Cash came to La. and learned to write about the mountains

Wiley Cash credits the writing of his novel A Land More Kind Than Home to Louisiana influences.

“Ernest Gaines has influenced me more than anybody else, both in my writing life and in my personal life. I think he’s the South’s greatest living writer,” Cash said in a phone interview May 4. Cash studied under Gaines at The University of Louisiana at Lafayette.

“I think he’s kind of the keeper of the tradition right now. It’s kind of funny, I learned to write in his workshop and by reading him — how to write realistic dialog, how to move a character from a pickup truck to a front porch, how to have them move through space through the yard and have them walk while they talk. I learned so many things from him, but also just learned the habit of writing, how to read like a writer, how to talk about writing, how to diagnose weaknesses and strengths in your writing. And then I got the idea for the novel from another one of my professors, Reggie Young. It’s funny. I tell people that I am a white guy who learned to write about the North Carolina mountains from two black guys in Louisiana,” Cash said.

“I got down to Louisiana, down to Lafayette in the heart of Cajun country, and realized how desperately I missed North Carolina. I began listening to musicians from North Carolina and reading the work of North Carolina writers and when I was taking a workshop with Ernest Gaines in the fall of 2003, I realized what compelled him to write about Louisiana. It was because he’d left it when he was 16 to go to California. He couldn’t get Louisiana out of his system, and no matter how hard I tried, I couldn’t get North Carolina out of mine, and I realized that if I wrote about it, I could kind of recreate it and go back there and could kind of live in two places at once,” Cash said. “It was magical, because I loved Louisiana so much but I also had a longing for North Carolina at the same time. I got to do both, and it was amazing.”

Young, the professor who provided the inspiration for the book’s plot, taught Cash in an African-American literature class. “He brought in a story about a young African-American boy in Chicago who was autistic and he was smothered during a healing service.

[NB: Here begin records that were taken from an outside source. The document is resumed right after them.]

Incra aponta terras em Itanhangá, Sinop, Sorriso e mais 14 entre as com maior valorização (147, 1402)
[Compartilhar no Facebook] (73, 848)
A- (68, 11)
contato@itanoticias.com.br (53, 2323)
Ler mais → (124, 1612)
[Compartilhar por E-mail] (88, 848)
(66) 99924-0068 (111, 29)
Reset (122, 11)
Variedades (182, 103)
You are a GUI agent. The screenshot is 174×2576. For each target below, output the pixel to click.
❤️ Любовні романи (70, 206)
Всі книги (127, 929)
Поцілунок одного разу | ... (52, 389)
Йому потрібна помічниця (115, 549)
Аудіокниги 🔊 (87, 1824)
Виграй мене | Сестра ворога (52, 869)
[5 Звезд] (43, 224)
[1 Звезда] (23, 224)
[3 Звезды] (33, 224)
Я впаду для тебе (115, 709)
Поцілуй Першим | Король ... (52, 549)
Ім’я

I just thought that was such an interesting story, and I wanted to write about it but I’d never been to Chicago at that time and I couldn’t speak for the African-American community. But I knew that I could take that story and set in western North Carolina because I know that place. I know those people. I know what their customs are. I know what their dialect is. I know what the land looks like. And that’s kinda what the story is,” Cash said.

The book is Cash’s first novel, and while the plot and his writing influences are Louisiana-bred, the book born of them is pure North Carolina.

“I grew up in a Southern Baptist church, so I’m familiar with evangelical language and charismatic language. I’ve heard people speak in tongues. I’ve seen faith healing, but I’ve never seen a snake handling service. My minor in college was in history, and I took a class in Appalachian history in college, and we did some studies of snake handling, read some books on it, watched some documentaries on it. And it was the kind of thing up in western North Carolina and even in West Virginia where I live now, you know it’s there. You can find it, and it’s not like they hide it. I just never ventured out to discover it, because I didn’t really feel I needed to. I wasn’t so much interested in representing a snake handling service as much as I was in getting the people right,” Cash said.

He has done that. The book has already received strong reviews and is a selection of Barnes & Noble’s Summer 2012 Discover Great New Writers Program. Cash will be signing books in Lafayette on Wednesday, May 30, and plans to come to the Louisiana Book Festival this fall.